Süddeutsche Zeitung

Urteil gegen Achenbach:Feuer an einem überhitzten Ort

Der Bilderhändler Achenbach mag geglaubt haben, nur den Erben von Aldi geschädigt zu haben. Welch ein Irrtum. Menschen wie er schaden Museen und dem Publikum. Die sechs Jahre Haft für den Betrüger sind richtig.

Kommentar von Kia Vahland

Sechs Jahre Haft also wird der Kunstberater Helge Achenbach antreten müssen - dafür, dass er vermögende Kunstsammler beim Einkauf von Werken um viele Millionen Euro betrogen hat. Das Urteil des Landgerichts Essen, das nur knapp unter der Forderung der Staatsanwaltschaft bleibt, ist angemessen. Denn es setzt dem Irrglauben eine Grenze, der Kunstmarkt bewege sich jenseits aller gesellschaftlichen Regeln.

Noch in der Endphase des Prozesses hatte der Anwalt Achenbachs beschwichtigt, es sei niemand zu Schaden gekommen, und der Aldi-Erbe Berthold Albrecht habe sich auch die überhöhten Summen leisten können, die Achenbach ihm auf manipulierten Rechnungen unterjubelte. Damit bedient er eine verbreitete Meinung: Es habe doch nicht die Falschen getroffen.

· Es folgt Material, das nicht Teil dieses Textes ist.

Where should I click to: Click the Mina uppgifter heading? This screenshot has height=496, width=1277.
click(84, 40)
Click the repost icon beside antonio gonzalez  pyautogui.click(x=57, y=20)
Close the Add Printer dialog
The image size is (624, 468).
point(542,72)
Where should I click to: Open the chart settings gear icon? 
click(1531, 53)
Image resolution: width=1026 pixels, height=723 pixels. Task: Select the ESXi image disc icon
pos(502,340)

Deutschland ist aber kein Robin-Hood-Land, auch große Vermögen sind in einem Rechtsstaat geschützt. Und: Das System Achenbach traf sehr wohl die Falschen, nämlich die Künstler. Denn indem er die Preise von Gemälden fälschte und die so entstandene Differenz zwischen Einkaufs- und Verkaufspreis zusätzlich zu seiner Provision einsteckte, hat der Kunstberater Feuer gelegt in einem ohnehin überhitzten Markt.

Schädlicher Einfluss privaten Geldes

Es ist nicht gut, wenn die Preise von Kunst ins Unermessliche steigen. Dann können sich öffentliche Museen keine Ankäufe mehr leisten - und geraten umso mehr in Versuchung, fragwürdige Deals mit Leuten wie Achenbach zu machen. Der vermittelte Museumsdirektoren Spenden gegen Gefälligkeiten wie den Zugang zu Nachlassverwaltern. Und er sorgte für Wertsteigerung von privatem Kunstbesitz, indem er Museen mit Leihgaben ausstattete.

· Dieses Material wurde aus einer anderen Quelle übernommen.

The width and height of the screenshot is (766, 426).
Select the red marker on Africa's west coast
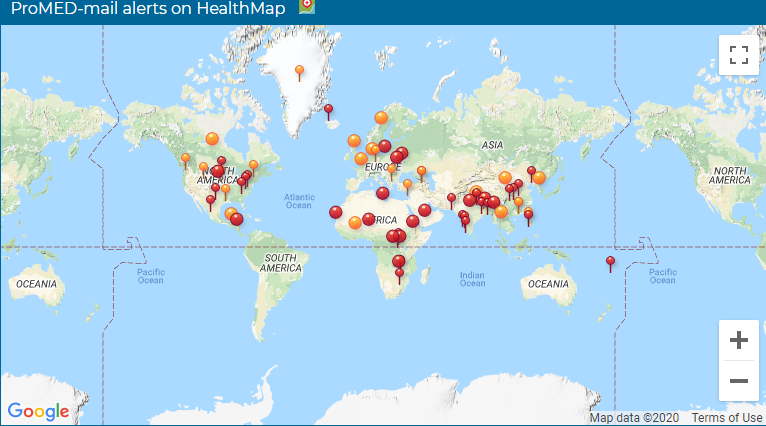[335, 212]
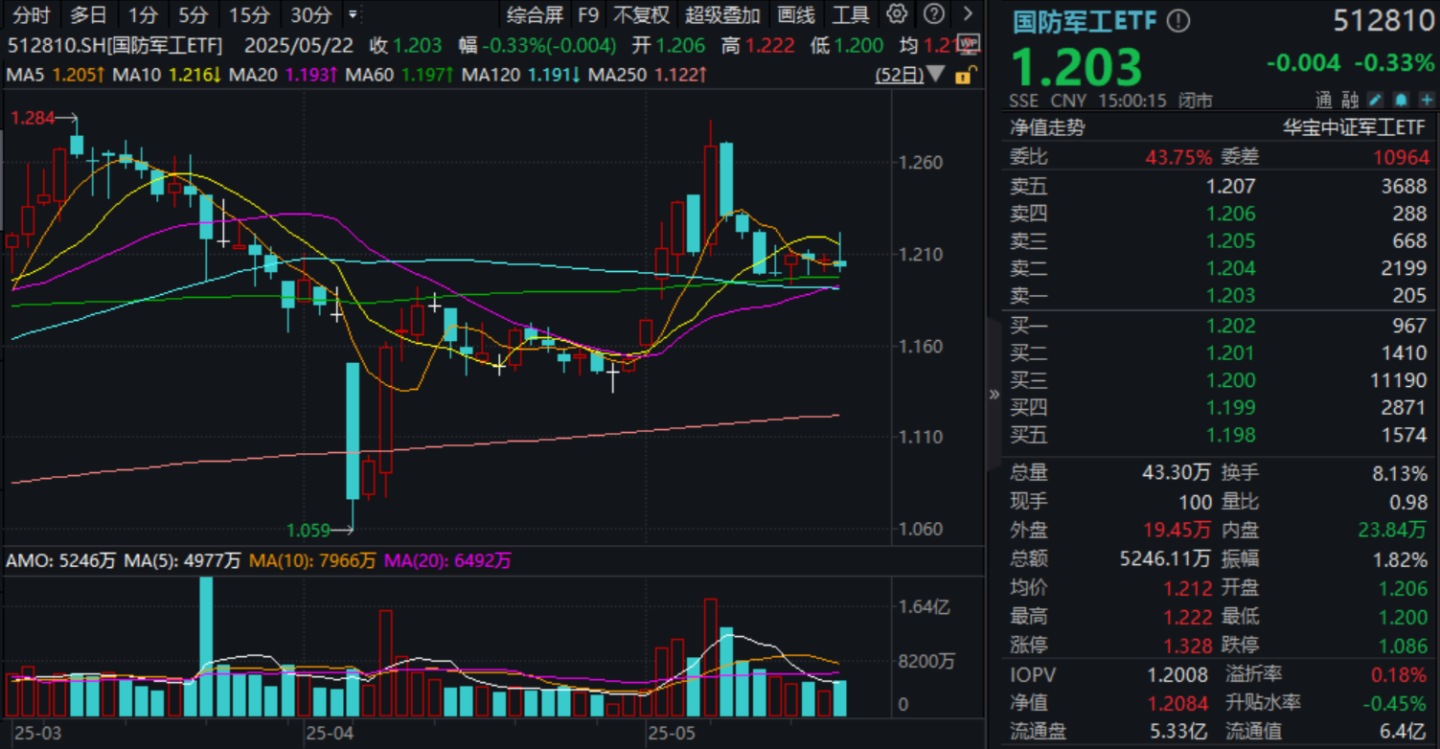Click the help question mark icon
1440x749 pixels.
pyautogui.click(x=933, y=14)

Wenn es aber im Museum mehr um privates Geld geht als um Qualität, dann werden nicht die Besten ausgestellt, sondern die am besten Verkäuflichen.

Es schadet der Kunst, wenn ihre Preise ohne alle Qualitätskriterien festgelegt werden. Eine aufgeblasene Hundeskulptur des Amerikaners Jeff Koons kostet mehr als 58 Millionen Dollar - ob sich allerdings in hundert Jahren noch irgendjemand für die schlichte Hochglanz-Bilderwelt von Koons interessiert, ist damit nicht gesagt.

Nur: Ein Preis signalisiert nicht bloß materiellen, sondern auch ideellen Wert. Kommt er ohne Kunsturteil zustande, dann werden Werke kanonisiert, die vielleicht typisch für unsere Zeit sind, aber nicht helfen, sie zu verstehen. Damit verliert die Kunst an Ausdruck und Aussagekraft. Und wenn viele Berater vielen in Kunstfragen unerfahrenen Sammlern überteuerte Werke andrehen und dann auch noch Museumsleute bezirzen (oder gleich eigene Museen gründen), dann kann sich das Publikum nicht mehr darauf verlassen, beim Museumsbesuch Relevantes zu erfahren.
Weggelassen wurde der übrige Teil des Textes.